WHAT IS NEEDED. All of the entries are to be written out again verbatim.
Start of INFORMATION SUPPLIED
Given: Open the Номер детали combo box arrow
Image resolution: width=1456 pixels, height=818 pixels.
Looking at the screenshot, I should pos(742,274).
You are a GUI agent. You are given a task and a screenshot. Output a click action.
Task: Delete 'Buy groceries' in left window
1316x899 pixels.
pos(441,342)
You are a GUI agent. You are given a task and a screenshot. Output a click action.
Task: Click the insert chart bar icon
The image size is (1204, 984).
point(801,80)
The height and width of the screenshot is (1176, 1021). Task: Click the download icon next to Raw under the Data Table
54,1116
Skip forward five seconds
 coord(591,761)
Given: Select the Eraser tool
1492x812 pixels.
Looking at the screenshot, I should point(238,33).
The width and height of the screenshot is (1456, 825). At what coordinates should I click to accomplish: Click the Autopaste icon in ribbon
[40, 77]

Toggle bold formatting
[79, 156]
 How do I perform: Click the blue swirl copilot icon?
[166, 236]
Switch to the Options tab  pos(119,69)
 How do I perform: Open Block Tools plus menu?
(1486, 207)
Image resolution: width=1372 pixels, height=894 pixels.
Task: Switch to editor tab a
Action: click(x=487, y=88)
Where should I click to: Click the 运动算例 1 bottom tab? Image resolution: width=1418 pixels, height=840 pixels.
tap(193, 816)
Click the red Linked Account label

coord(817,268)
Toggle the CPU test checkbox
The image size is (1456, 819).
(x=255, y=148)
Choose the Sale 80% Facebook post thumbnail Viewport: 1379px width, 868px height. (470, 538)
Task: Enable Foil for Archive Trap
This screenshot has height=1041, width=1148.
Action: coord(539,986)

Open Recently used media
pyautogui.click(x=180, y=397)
End of INFORMATION SUPPLIED
RESULT.
Given: Open the Номер детали combo box arrow
Image resolution: width=1456 pixels, height=818 pixels.
Looking at the screenshot, I should pos(742,274).
You are a GUI agent. You are given a task and a screenshot. Output a click action.
Task: Delete 'Buy groceries' in left window
1316x899 pixels.
pos(441,342)
You are a GUI agent. You are given a task and a screenshot. Output a click action.
Task: Click the insert chart bar icon
The image size is (1204, 984).
point(801,80)
The height and width of the screenshot is (1176, 1021). Task: Click the download icon next to Raw under the Data Table
54,1116
Skip forward five seconds
 coord(591,761)
Given: Select the Eraser tool
1492x812 pixels.
Looking at the screenshot, I should point(238,33).
The width and height of the screenshot is (1456, 825). At what coordinates should I click to accomplish: Click the Autopaste icon in ribbon
[40, 77]

Toggle bold formatting
[79, 156]
 How do I perform: Click the blue swirl copilot icon?
[166, 236]
Switch to the Options tab  pos(119,69)
 How do I perform: Open Block Tools plus menu?
(1486, 207)
Image resolution: width=1372 pixels, height=894 pixels.
Task: Switch to editor tab a
Action: click(x=487, y=88)
Where should I click to: Click the 运动算例 1 bottom tab? Image resolution: width=1418 pixels, height=840 pixels.
tap(193, 816)
Click the red Linked Account label

coord(817,268)
Toggle the CPU test checkbox
The image size is (1456, 819).
(x=255, y=148)
Choose the Sale 80% Facebook post thumbnail Viewport: 1379px width, 868px height. (470, 538)
Task: Enable Foil for Archive Trap
This screenshot has height=1041, width=1148.
Action: coord(539,986)

Open Recently used media
pyautogui.click(x=180, y=397)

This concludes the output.